■ Records provided
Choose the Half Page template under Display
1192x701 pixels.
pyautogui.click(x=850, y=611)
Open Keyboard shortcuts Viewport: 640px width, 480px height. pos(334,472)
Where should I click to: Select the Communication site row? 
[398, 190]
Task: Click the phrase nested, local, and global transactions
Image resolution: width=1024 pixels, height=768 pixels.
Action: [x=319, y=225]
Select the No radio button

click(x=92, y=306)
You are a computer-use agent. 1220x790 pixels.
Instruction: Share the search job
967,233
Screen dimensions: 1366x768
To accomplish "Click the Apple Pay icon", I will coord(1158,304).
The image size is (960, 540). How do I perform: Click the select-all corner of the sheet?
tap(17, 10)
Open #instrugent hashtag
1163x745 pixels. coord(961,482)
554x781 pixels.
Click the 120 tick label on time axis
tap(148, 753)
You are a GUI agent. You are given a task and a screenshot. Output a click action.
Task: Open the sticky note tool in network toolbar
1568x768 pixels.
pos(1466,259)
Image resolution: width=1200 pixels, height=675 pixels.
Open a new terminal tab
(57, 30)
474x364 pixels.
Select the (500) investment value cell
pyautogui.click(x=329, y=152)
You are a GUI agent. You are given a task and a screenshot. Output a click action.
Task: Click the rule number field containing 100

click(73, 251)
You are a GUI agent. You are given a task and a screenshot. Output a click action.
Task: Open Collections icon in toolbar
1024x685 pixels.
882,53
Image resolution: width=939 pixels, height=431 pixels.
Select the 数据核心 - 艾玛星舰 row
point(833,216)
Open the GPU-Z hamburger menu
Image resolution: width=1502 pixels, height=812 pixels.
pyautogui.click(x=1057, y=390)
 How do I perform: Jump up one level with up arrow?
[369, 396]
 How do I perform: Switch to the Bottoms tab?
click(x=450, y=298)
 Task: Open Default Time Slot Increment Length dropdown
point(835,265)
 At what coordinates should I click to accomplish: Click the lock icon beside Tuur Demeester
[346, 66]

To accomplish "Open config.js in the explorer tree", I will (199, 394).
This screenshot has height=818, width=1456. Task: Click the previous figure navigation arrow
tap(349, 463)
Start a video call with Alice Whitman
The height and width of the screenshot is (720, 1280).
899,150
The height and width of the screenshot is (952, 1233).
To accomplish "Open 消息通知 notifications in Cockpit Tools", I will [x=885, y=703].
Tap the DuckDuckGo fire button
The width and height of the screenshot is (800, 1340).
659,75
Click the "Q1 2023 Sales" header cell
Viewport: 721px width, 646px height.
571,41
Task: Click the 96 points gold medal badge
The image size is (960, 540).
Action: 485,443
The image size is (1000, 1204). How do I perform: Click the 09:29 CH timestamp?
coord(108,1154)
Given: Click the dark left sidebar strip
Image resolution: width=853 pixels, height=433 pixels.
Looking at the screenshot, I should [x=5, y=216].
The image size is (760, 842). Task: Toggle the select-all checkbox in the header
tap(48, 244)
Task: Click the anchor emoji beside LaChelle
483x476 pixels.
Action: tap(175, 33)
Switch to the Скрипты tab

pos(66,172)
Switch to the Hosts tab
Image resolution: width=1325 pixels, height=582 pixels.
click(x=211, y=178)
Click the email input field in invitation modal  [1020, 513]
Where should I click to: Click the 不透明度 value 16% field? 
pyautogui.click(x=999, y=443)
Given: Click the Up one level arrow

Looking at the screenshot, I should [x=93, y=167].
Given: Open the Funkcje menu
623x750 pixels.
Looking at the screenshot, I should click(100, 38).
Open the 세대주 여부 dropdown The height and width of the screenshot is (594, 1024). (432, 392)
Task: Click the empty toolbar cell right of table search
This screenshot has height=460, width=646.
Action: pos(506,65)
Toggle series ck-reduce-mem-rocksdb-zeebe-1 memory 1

■ Exercise prompt
When a line among the entries contains "menu", pull that line out.

■ Exercise output
Open the GPU-Z hamburger menu
Given: Open the Funkcje menu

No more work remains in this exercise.